The atmosphere like you said is not a closed system so when you have a drop in pressure you increase in density and when you have a rise in pressure you have a decrease in density. The density increasing, increases the amount of air molecules in a column of air and increases the weight of that column (pressure). The same is true in reverse. But in a closed system like the aneroid wafer inside your altimeter (like a balloon)... when the balloon warms up the kinetic energy of the air inside increases and the force exerted on the walls of the balloon increase and that increases the pressure and the balloon expands. The opposite is true.
You can do an experiment with a balloon full at room temperature. When you put it in the freezer it will deflate (lower pressure inside). This is because the mass has stayed the same inside. In the atmosphere we dont have the closed system so it is different.
Did that help? Lol. This is probably the toughest concept to understand/explain.
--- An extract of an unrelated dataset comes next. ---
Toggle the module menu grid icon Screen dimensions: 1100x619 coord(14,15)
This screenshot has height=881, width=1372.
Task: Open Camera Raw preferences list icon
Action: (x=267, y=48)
@@PartTimePilot So in other words, let's say you have two hypothetical columns of air - one that is warm and the other that is cold. At the surface, the colder column might be a higher pressure than the warmer one, but as you climbed vertically through the columns, the colder one would "taper off" quicker than the warmer one until the pressure in the warm column was actually greater than the cold one at a given altitude.
Or the rate of change of unit of pressure per unit of altitude would decrease faster in the colder column than in the warmer column.
@@mxrriderr if I understand what you are saying which I’m 90% sure I do then, yes!
@@PartTimePilotwhat in this comment is actually the most important concept to explain, because this thing that in a closed system t's and P's are proportional and in an open one they are opposite is tricky and needs to be discussed further.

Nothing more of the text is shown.